Bill Berkowitz over at BuzzFlash has an article up on the consequences of Reagan's and Cheney's deregulation.
Reagan’s Legacy of Deregulation Goes Haywire in the Gulf
Submitted by BuzzFlash on Fri, 06/11/2010 - 4:38am. Guest Commentary
BILL BERKOWITZ FOR BUZZFLASH
"The oil spill in the Gulf is the product of decades of conservatives pounding for deregulation, Cheney-era manipulation of federal regulatory agencies, and corporate insatiability.
These days, when watching television news reports – often the extraordinary reporting of MSNBC’s Rachel Maddow – about the environmental/economic catastrophic oil spill in the Gulf which took the lives of 11 workers, I can’t help but think of two seemingly disparate things; the administration of Ronald Reagan, and the 1953 coup in Iran.
I’m thinking about our 40th president because the genesis of corporations drilling for oil where-ever and how-ever without being distracted or deterred by common sense rules and regulations, although part of the economic landscape for decades, picked up steam during the Reagan era.
The 1953 coup in Iran, which overthrew the democratically-elected government of Mohammad Mossadegh, came about because the British government, which owned the Anglo-Iranian Oil Company -- more Anglo than Iranian in both ownership and control – helped engineer the coup. And, one year later, the British government renamed the company, the British Petroleum Company.
During the 1980 presidential campaign, the Heritage Foundation burst onto the national scene with the publication of “Mandate for Leadership,” a comprehensive set of policy recommendations which became the intellectual underpinning for the "Reagan Revolution." Heritage’s blueprint included trickle-down economics, a major emphasis on deregulation, and massive cutbacks in social programs."
Although economists – both those supportive of Reagan’s economic initiatives and those opposed – have for years debated how committed the Reagan Administration was to actually advancing deregulation, one thing is clear; under-funded or de-funded government regulatory agencies, government agencies larded with corporate-friendly officials receiving corporate perks and kickbacks, and such mantras as “unleash the creativity of corporations and all will be well” and “drown the government in a bathtub” have dominated conservative policy initiatives over the past three decades.

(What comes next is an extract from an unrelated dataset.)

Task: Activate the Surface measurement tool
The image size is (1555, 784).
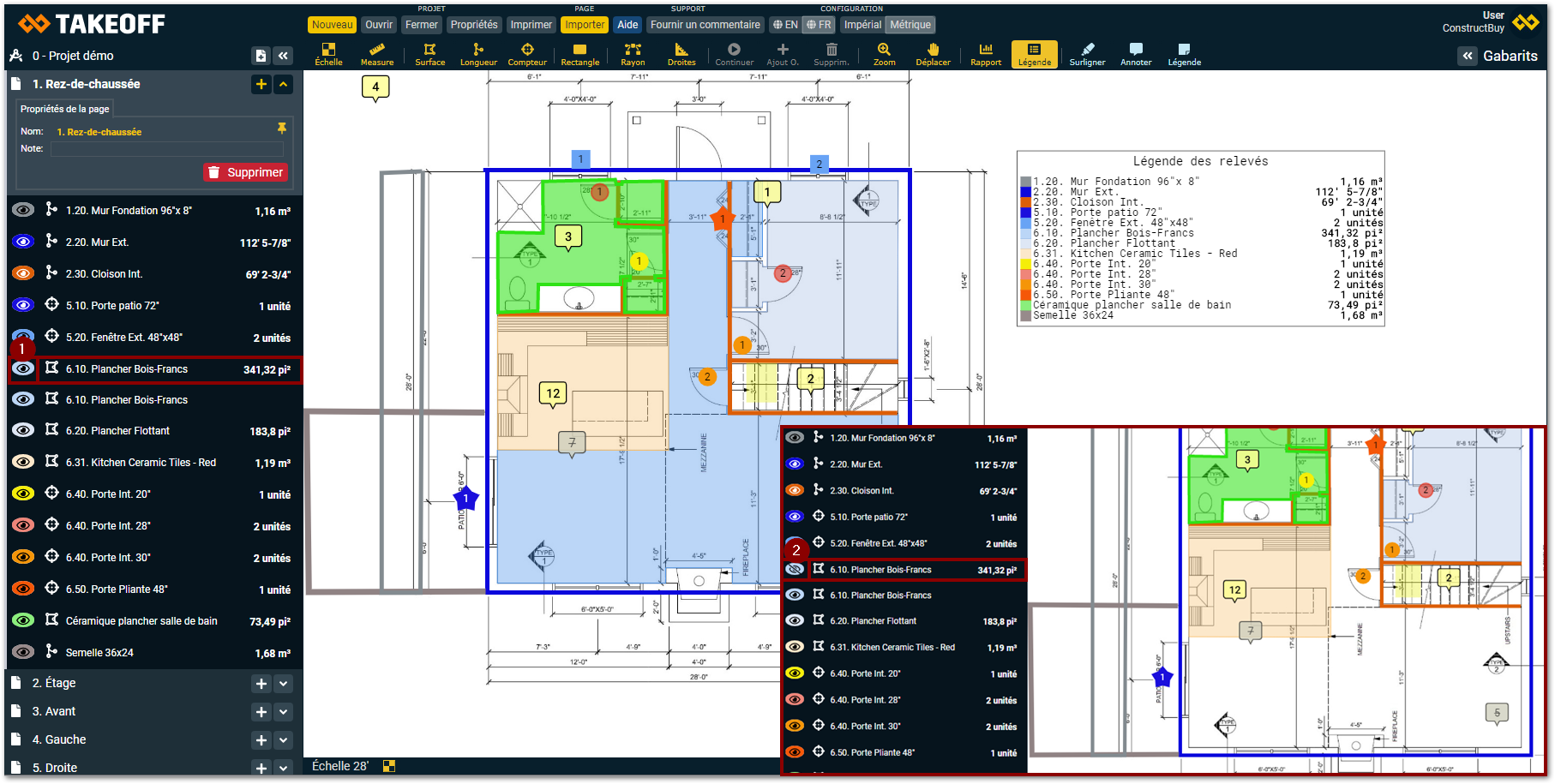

In a recent interview, Lawrence Wilkerson, a retired United States Army soldier and former chief of staff to U.S. Secretary of State Colin Powell and currently an adjunct professor at the College of William & Mary, told the Real News Network that George W. Bush’s Administration, through the offices of vice president Dick Cheney, did all it could “to destroy about a half-century or more's regulatory work with regard to oversight of fisheries, forestry, oil, gas, minerals in general. You name it,” said Wilkerson. “If it was supervised, if it was overseen, if it was regulated by the federal government, Cheney with his marvelous bureaucratic talent moved in and essentially replaced the people who were in the positions that were central to this regulation, this oversight, with people who were either lobbyists for the industry being regulated or executives from that industry.”
And to echo a certain conservative's claim on his blog: "It's official, it's George Bush's fault!"
True.
But it's also Reagan's and any other politician, Dem. or Rep., who helped to weaken regulations set in place to avoid this sort of disaster.